An AMRR is a complicated thermodynamic system that is composed of two interlinked subsystems, the magnetic refrigerant and the circulating heat transfer fluid . To properly select magnetic refrigerants for the AMRR, two fundamental criteria must be satisfied: (1) the material must provide the required temperature difference to the heat transfer fluid at the hot and cold boundaries of the device to allow the specified cooling load (with the net work and any entropy created) to be pumped and deposited to the environment, and (2) the magnetic material must do enough net work to satisfy a first law thermodynamic energy balance.
When selecting magnetic materials for the AMRR, the fundamental screening characteristic is magnetic entropy change per unit volume of the refrigerant as a function of applied field and temperature. For the temperature range of interest in the prototype, heavy rare earth elements and intra-rare earth alloys are excellent choices because they not only have large magnetic entropy changes, but they are also have good formability characteristics. Several refrigerants must be layered in the regenerator to meet the above selection criteria and to allow the transient start-up of the device. The materials chosen for the prototype AMRR were elemental dysprosium and three alloys of gadolinium and dysprosium.
The selected AMRR materials must be manufactured into highly effective regenerator geometries. Wire screen and packed particle bed geometries offer the best compromise at this time between performance and manufacturing ease. To make an effective packed particle bed, 100±20µm particles were manufactured using a rotating plasma arc atomization method. This technique produced high quality dysprosium particles with an effective yield of 29%. Special tests were conducted that showed the bulk resistivity of the l00µm particles is at least 13 orders of magnitude greater than pure dysprosium. This makes entropy production due to predicted eddy currents negligible.
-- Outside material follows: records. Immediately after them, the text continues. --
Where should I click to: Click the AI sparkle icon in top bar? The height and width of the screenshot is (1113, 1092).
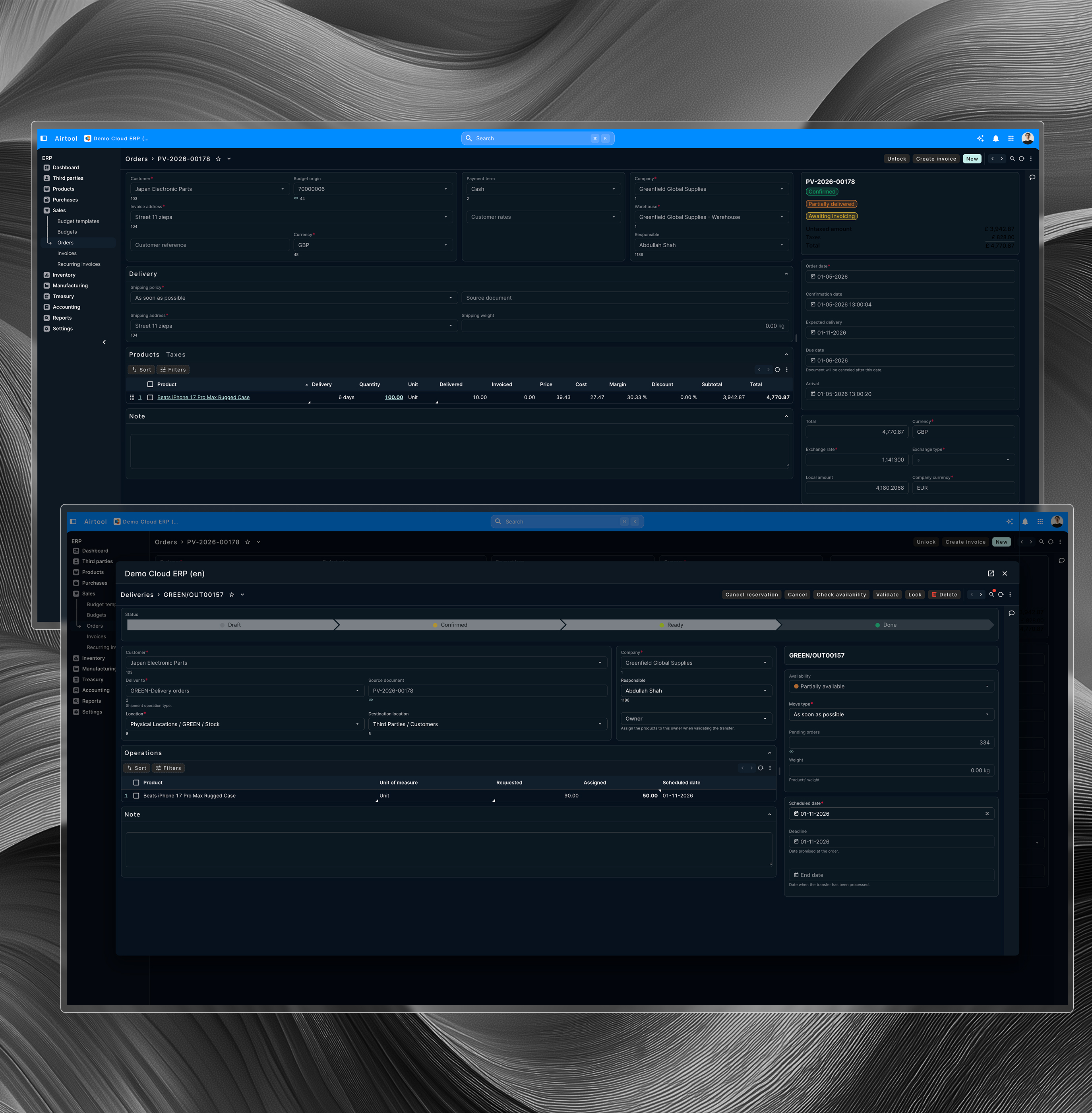click(980, 138)
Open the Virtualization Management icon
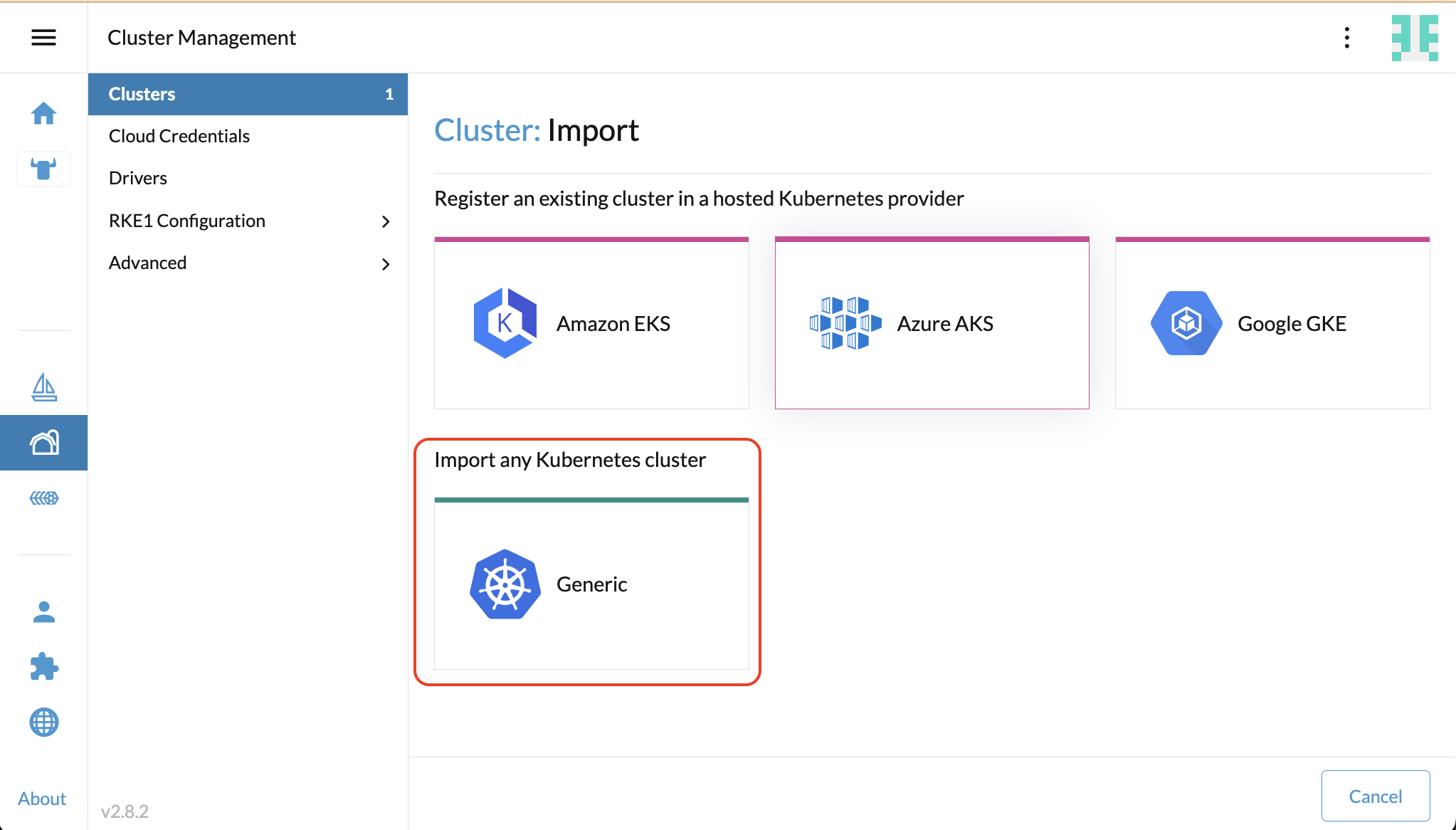Image resolution: width=1456 pixels, height=830 pixels. click(43, 498)
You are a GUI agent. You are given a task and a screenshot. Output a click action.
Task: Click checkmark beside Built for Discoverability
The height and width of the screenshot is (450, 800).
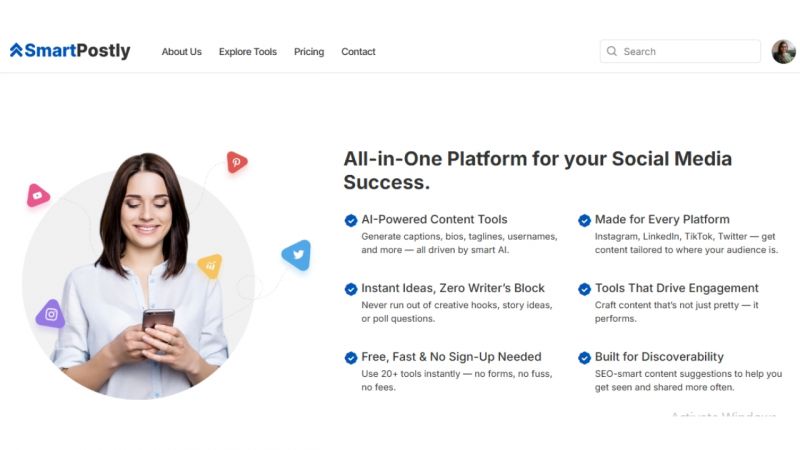click(x=585, y=358)
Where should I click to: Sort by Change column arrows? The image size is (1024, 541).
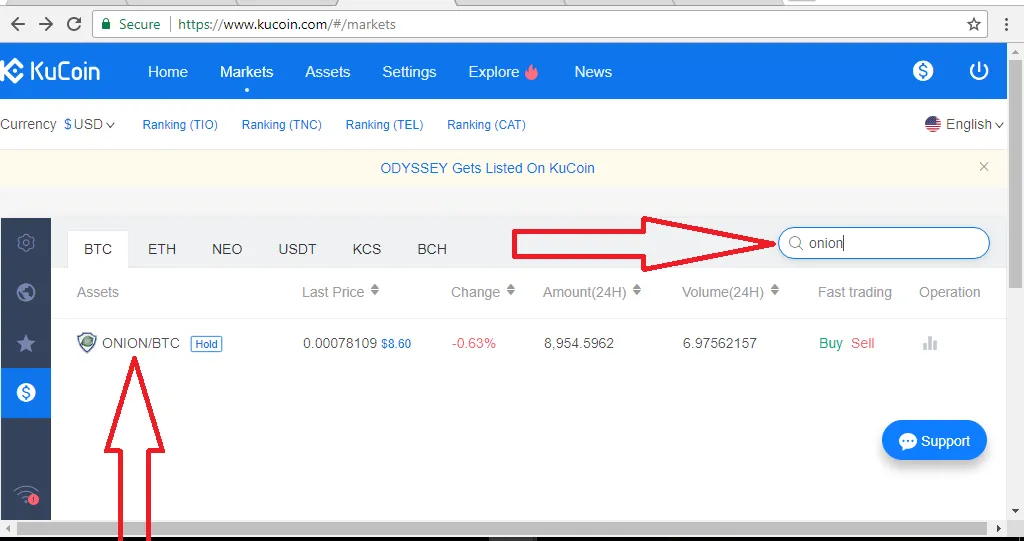[x=511, y=289]
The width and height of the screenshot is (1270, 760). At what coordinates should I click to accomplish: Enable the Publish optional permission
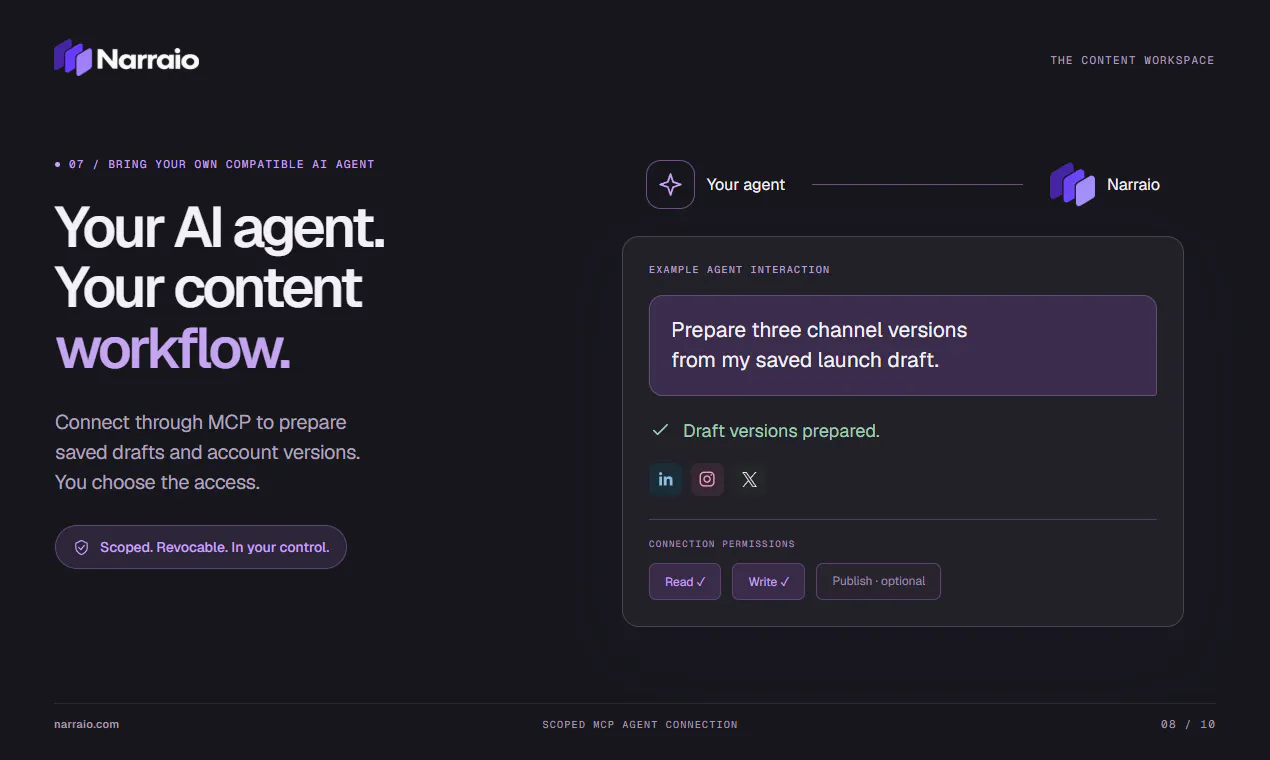pos(878,582)
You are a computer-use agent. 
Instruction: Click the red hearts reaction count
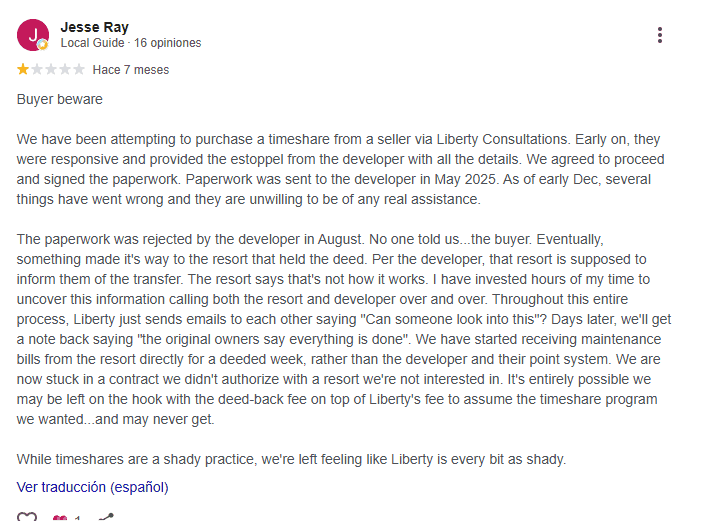66,518
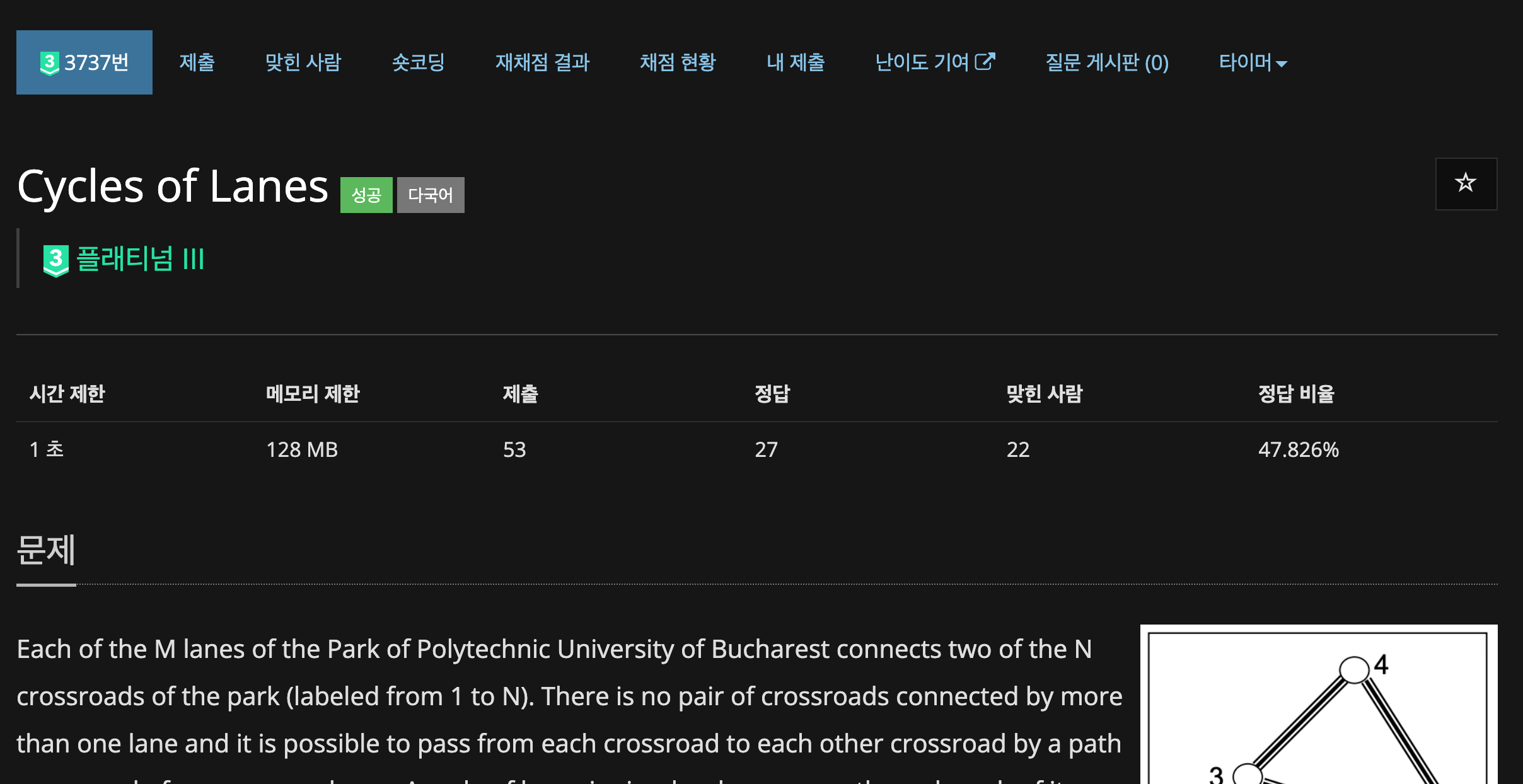Screen dimensions: 1523x784
Task: Open the 제출 tab
Action: coord(197,62)
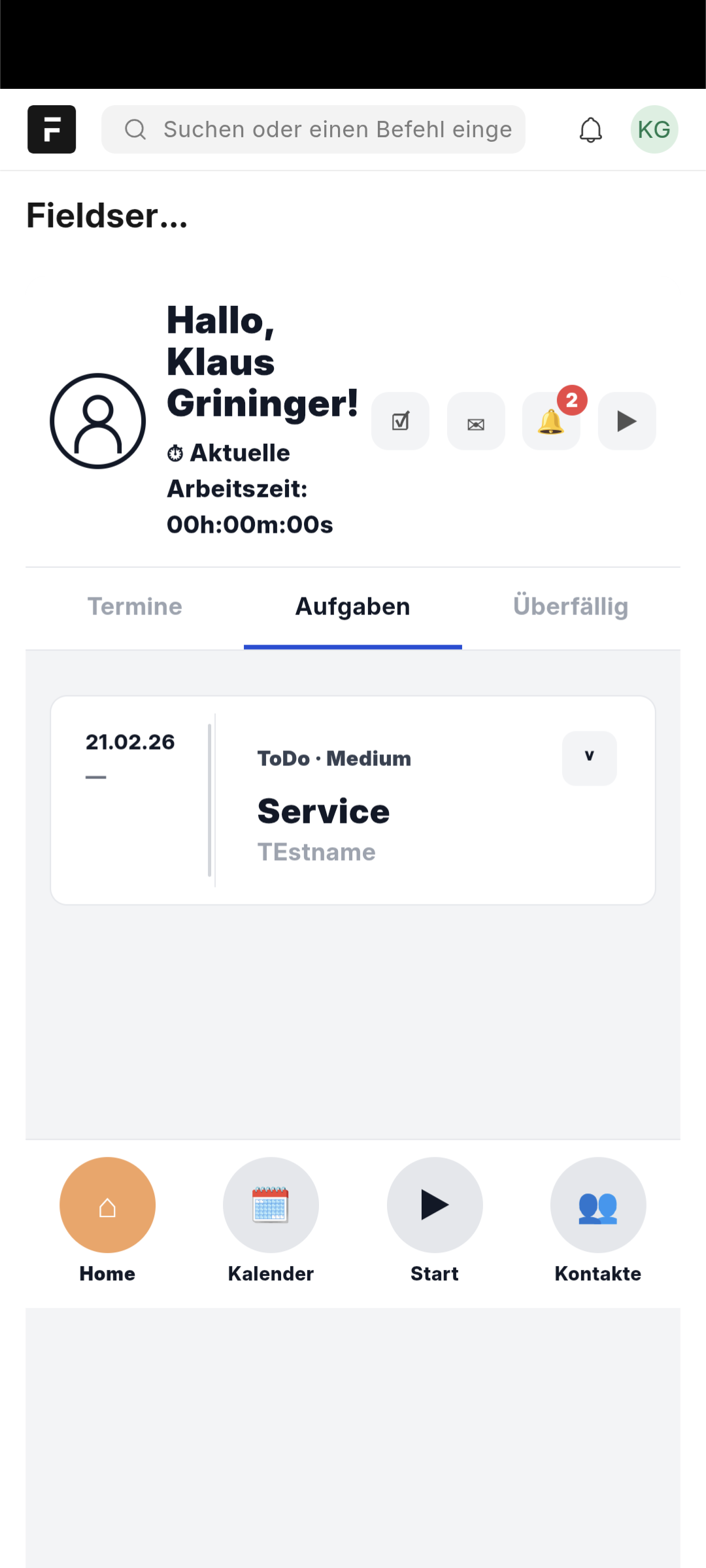Click the black F app logo
706x1568 pixels.
52,129
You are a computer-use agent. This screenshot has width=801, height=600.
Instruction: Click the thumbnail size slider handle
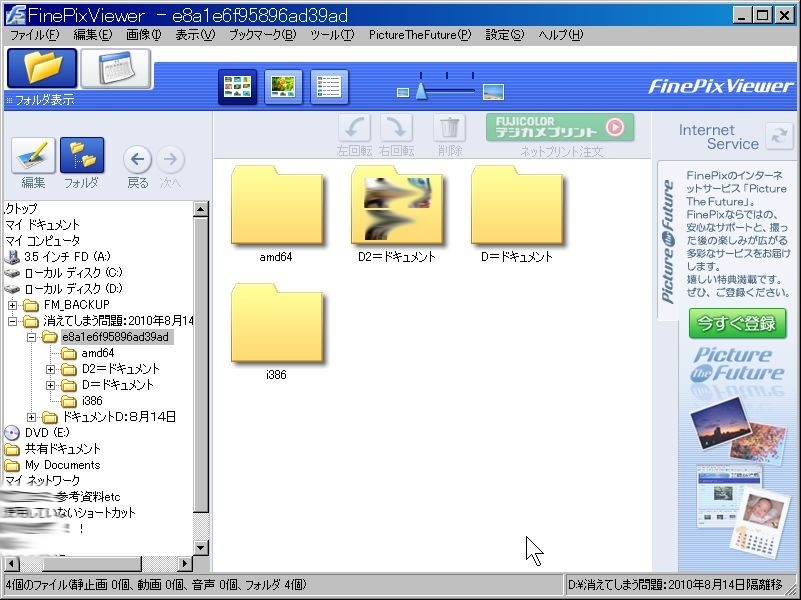(x=421, y=92)
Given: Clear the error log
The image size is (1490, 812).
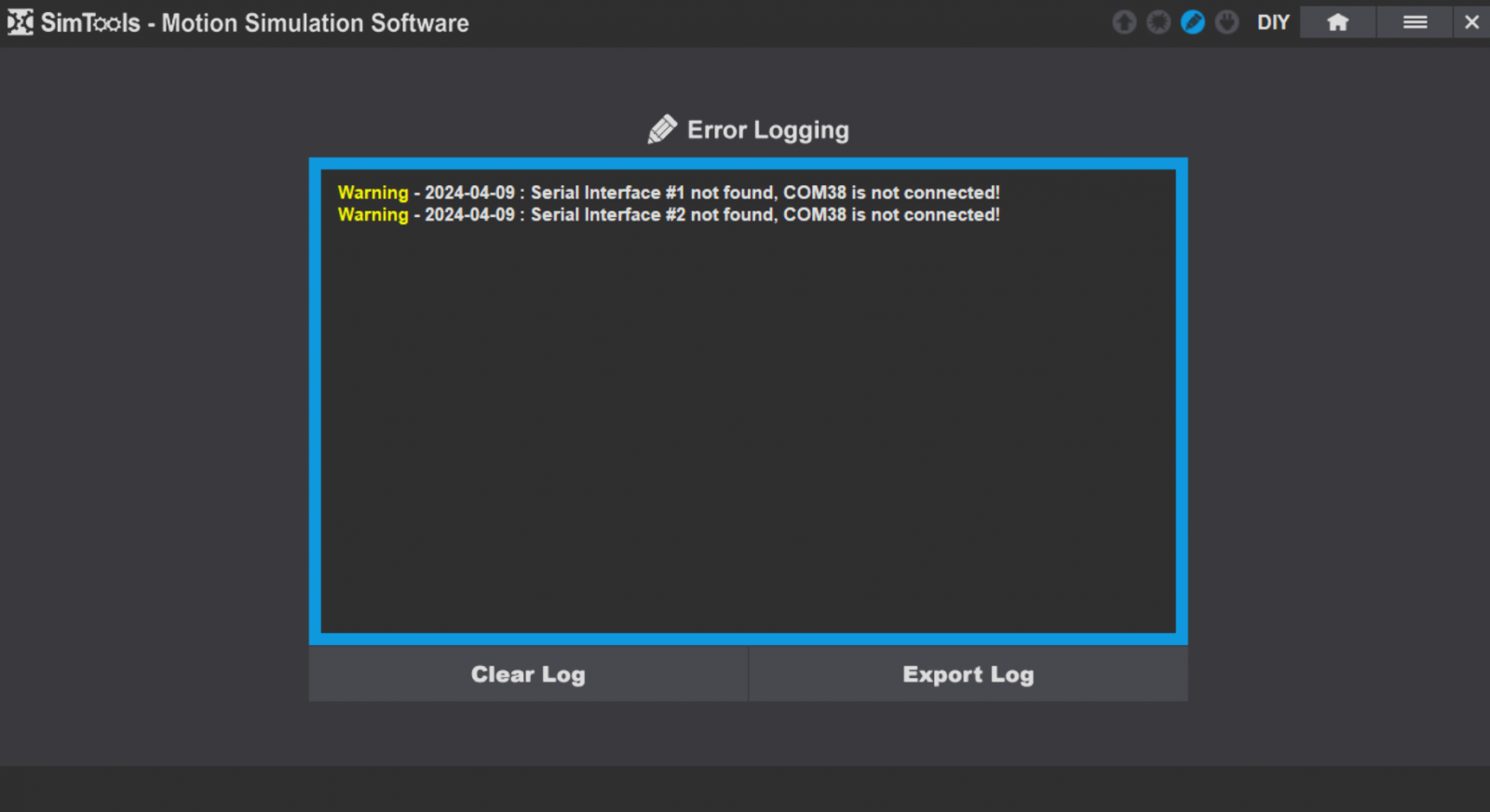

As is the case with particles, highly effective wire screen geometries require very fine media and hence, the availability of small diameter rare earth wire. Dysprosium was successfully drawn to a diameter of 66µm but began to break at this point because the original as-cast grain structure was not treated. Indications are that with an initial hot swage, the wire can be drawn to ~25µm. To our knowledge, this is the first time such wire has been made, and it gives the capability to weave up to 400 mesh screens. Because of the high set-up cost of fine screen weaving with new and unfamiliar material, packed particle beds were chosen for the prototype. Fine mesh wire screens will theoretically outperform packed particles when considering the AMRR prototype operating conditions. If the experimental performance is as excellent, the cost of future development will be justified. Randomly stacked matts of these wires may be a practical alternative.